**REQUIRED WORK**
From the line below that contains "溶接・切断 (22, 2101)" to the line that contains "ログイン (93, 1145)", repeat every line exactly, both ends included, and nothing else.

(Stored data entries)
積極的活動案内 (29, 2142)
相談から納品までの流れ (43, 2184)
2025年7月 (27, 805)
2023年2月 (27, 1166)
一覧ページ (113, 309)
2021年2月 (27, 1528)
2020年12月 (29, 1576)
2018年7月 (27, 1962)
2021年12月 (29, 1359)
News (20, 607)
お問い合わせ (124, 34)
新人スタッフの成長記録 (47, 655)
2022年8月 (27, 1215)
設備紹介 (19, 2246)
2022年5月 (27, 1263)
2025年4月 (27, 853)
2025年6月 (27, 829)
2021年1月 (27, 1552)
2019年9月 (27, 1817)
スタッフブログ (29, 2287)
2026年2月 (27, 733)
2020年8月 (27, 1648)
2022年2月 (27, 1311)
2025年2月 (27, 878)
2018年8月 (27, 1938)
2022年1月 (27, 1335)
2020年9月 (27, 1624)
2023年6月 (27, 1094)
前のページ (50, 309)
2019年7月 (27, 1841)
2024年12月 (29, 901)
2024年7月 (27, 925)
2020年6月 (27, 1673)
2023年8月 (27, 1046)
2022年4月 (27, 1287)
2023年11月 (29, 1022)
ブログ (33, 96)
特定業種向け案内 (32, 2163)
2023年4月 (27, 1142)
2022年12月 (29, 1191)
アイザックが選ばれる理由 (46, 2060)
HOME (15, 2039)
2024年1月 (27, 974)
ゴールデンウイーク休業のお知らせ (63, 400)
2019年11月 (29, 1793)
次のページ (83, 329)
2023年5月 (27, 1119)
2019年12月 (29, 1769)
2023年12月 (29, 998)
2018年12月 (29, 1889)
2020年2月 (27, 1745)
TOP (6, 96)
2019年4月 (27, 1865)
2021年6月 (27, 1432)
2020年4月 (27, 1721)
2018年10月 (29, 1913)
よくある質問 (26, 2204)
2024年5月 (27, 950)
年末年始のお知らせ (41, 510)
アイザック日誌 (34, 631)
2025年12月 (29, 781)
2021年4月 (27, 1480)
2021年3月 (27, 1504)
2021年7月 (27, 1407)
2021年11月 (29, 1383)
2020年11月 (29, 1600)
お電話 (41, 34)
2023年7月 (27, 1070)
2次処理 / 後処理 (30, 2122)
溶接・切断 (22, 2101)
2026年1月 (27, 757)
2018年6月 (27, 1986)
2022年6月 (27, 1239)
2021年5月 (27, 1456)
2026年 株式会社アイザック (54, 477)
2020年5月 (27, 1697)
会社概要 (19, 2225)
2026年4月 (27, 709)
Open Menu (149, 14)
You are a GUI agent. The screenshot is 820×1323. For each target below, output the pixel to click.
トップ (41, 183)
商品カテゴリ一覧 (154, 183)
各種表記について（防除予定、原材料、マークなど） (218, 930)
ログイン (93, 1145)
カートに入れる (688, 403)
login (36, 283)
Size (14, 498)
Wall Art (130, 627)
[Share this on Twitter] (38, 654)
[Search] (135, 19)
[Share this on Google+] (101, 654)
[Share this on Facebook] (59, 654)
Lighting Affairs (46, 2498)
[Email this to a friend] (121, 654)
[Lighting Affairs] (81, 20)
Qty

**TASK SOLUTION**
溶接・切断 (22, 2101)
2026年1月 (27, 757)
2018年6月 (27, 1986)
2022年6月 (27, 1239)
2021年5月 (27, 1456)
2026年 株式会社アイザック (54, 477)
2020年5月 (27, 1697)
会社概要 (19, 2225)
2026年4月 (27, 709)
Open Menu (149, 14)
You are a GUI agent. The screenshot is 820×1323. For each target below, output the pixel to click.
トップ (41, 183)
商品カテゴリ一覧 (154, 183)
各種表記について（防除予定、原材料、マークなど） (218, 930)
ログイン (93, 1145)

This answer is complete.